Mères & Filles
Poupées russes
Au bord de la mer, dans un univers nostalgique empreint de réalisme et teinté d’onirisme où se bousculent séquences vécues et images mentales, épisodes traumatiques et visions fantasmatiques, la mise en lumière cinématographique particulièrement subtile et troublante de la complexité des relations filiales, éclaire brillamment la façon dont chacun se débat dans sa propre histoire, n’ayant pour vaste échappatoire que les lignes de fuite illusoires esquissées à l’horizon par les courants marins.
Un mirage tenace, que viennent renforcer les tableaux dominés par l’esthétique des années 50 et les extraits hors-temps qui envahissent à l’avant-scène le temps présent de l’action. Un artifice hypnotique maîtrisé d’un bout à l’autre par la réalisatrice qui alterne, croise et superpose avec talent les fragments temporels de ces trois générations de femmes étroitement liées par le précipité dramatique de leur histoire familiale. Un montage élégant permettant de figurer de façon tangible, sobre et intimiste l’étroite correspondance et le perpétuel dialogue qu’entretiennent ces trois femmes à travers le temps. Une trame romanesque qui n’explore pas seulement les ressorts de l’évolution de la condition des femmes dans la société contemporaine mais exploite avant tout le tissu affectif des relations mères-filles qui, dans le faisceau éclaté des existences individuelles, ressurgit toujours à la surface comme le rappel univoque d’une histoire commune qui les traverse toutes et qu’elles portent toutes en elles – qu’elles le veuillent ou non -, le seul moyen de gagner l’avenir étant de se libérer du passé.
Au bord de la mère
Traditionnelle mère au foyer oscillant entre soumission docile au devoir conjugal et appel pulsionnel à la subversion sociale, à la transgression morale, voire à la trahison filiale, Louise (Marie-Josée Croze) revêt au propre comme au figuré le déguisement de la parfaite ménagère des années 50. Un costume étriqué que son mari, tailleur de profession, a spécialement confectionné pour elle afin de mieux étouffer la féroce volonté d’émancipation qui brûle en elle. Un mari liberticide, sourd et aveugle aux revendications silencieuses de sa femme, à ses désirs, à sa détresse. Un homme de petite ambition, méprisant celles du sexe opposé, s’épanouissant dans l’inégalité des droits et se complaisant dans la rigidité des codes d’une société aux normes étroitement bornées.

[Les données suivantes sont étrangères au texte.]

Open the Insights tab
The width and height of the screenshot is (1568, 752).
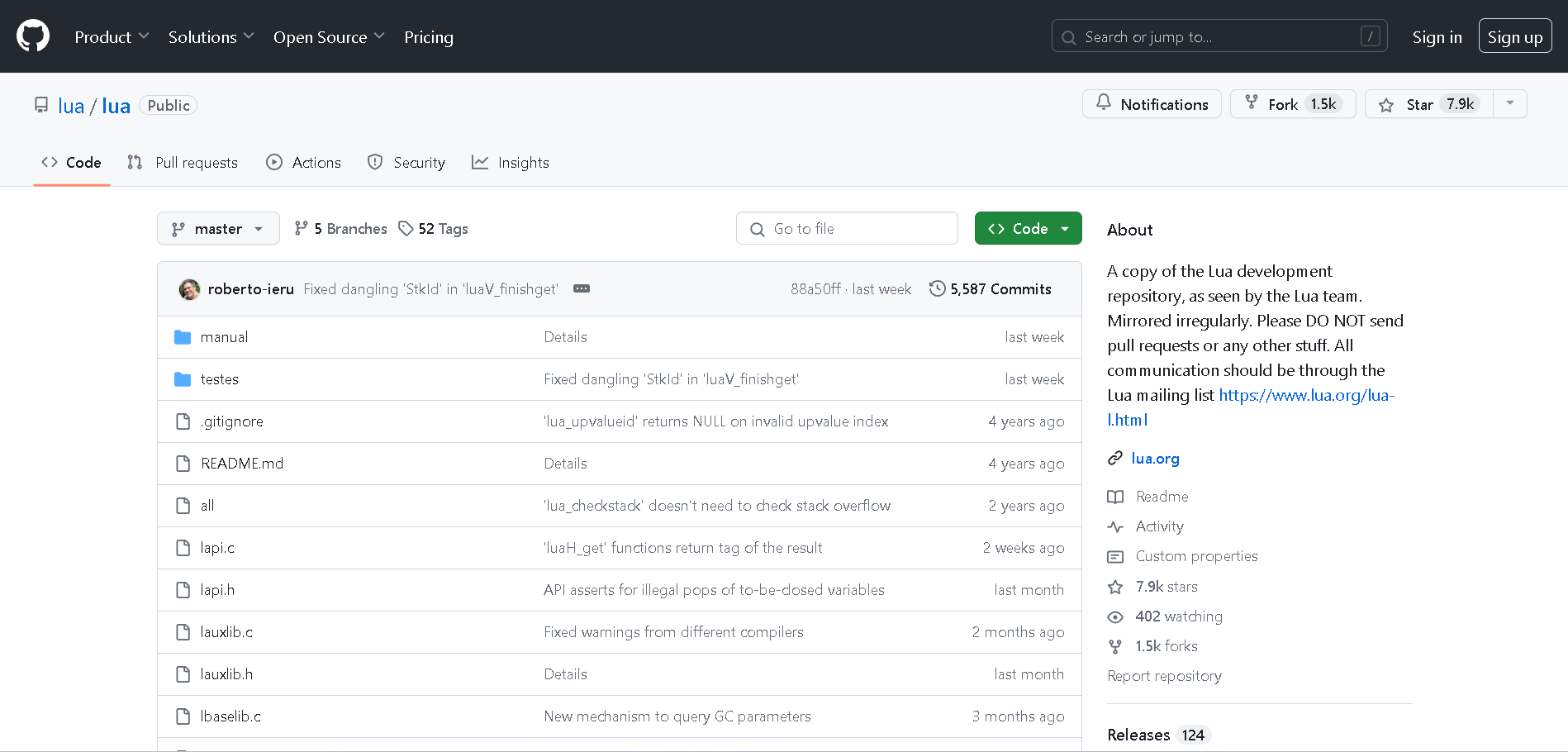[x=511, y=163]
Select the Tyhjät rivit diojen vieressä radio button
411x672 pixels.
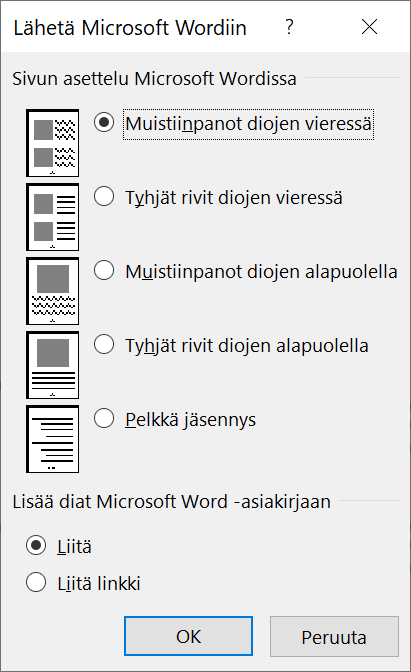104,197
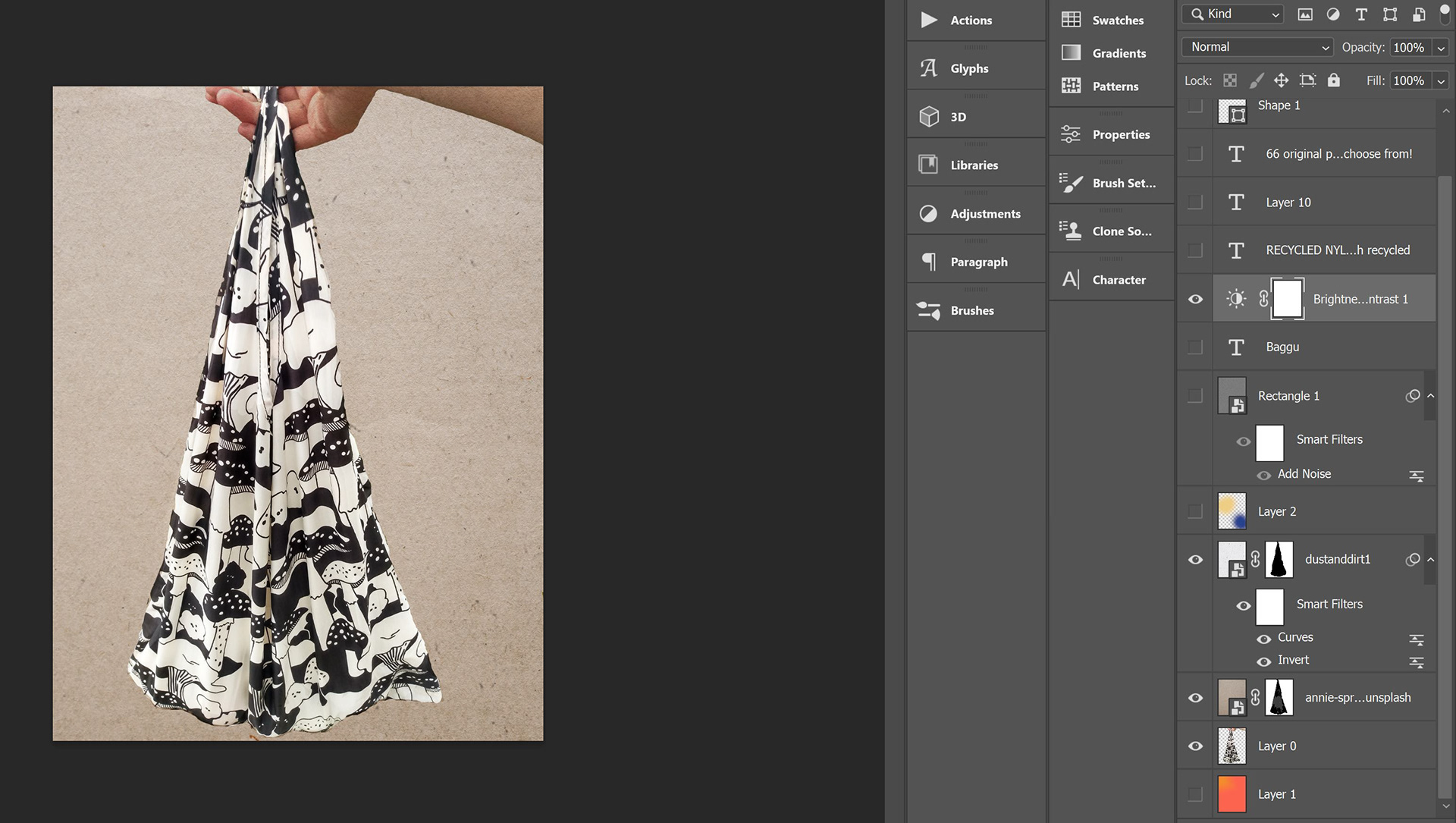Open the Brush Settings panel

[x=1123, y=183]
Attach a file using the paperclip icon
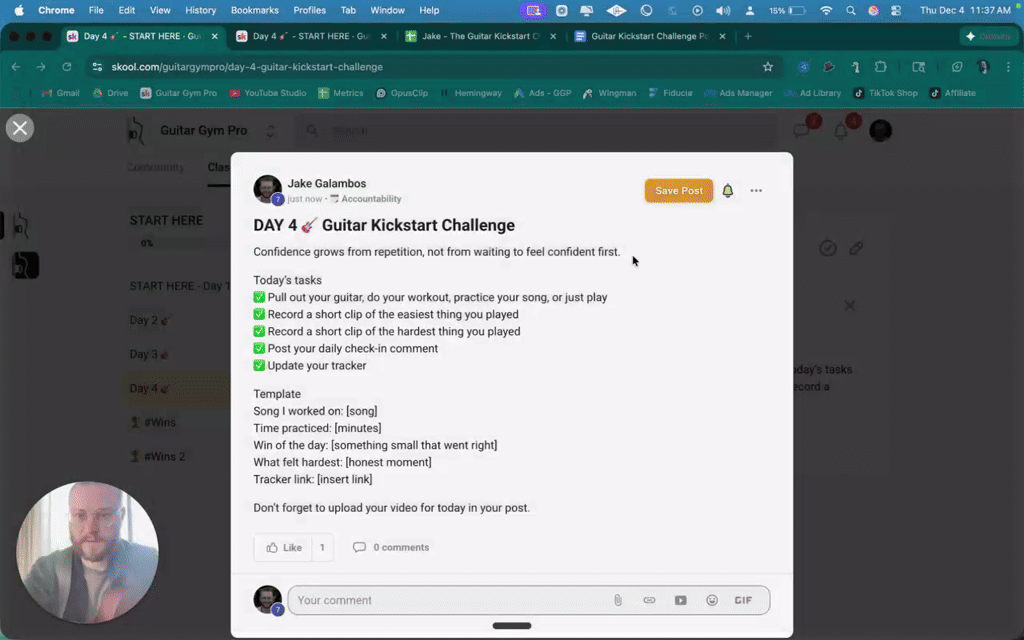Viewport: 1024px width, 640px height. click(618, 599)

Témoin et fille de la détresse, complice et victime du supplice de sa mère, dont elle sera à jamais prisonnière jusque dans sa chair, Martine (Catherine Deneuve) ne s’est jamais remise de sa disparition. Vivant à proximité de la maison familiale que sa mère a quitté 50 ans plus tôt, comme si elle en espérait encore le retour, Martine a cru se mettre à l’abri de l’histoire en s’en racontant beaucoup. Redoutant la blessure de la vérité, Martine ne veut rien savoir, renonçant même jusqu’à comprendre que cette ignorance est ce qui la fait tant souffrir.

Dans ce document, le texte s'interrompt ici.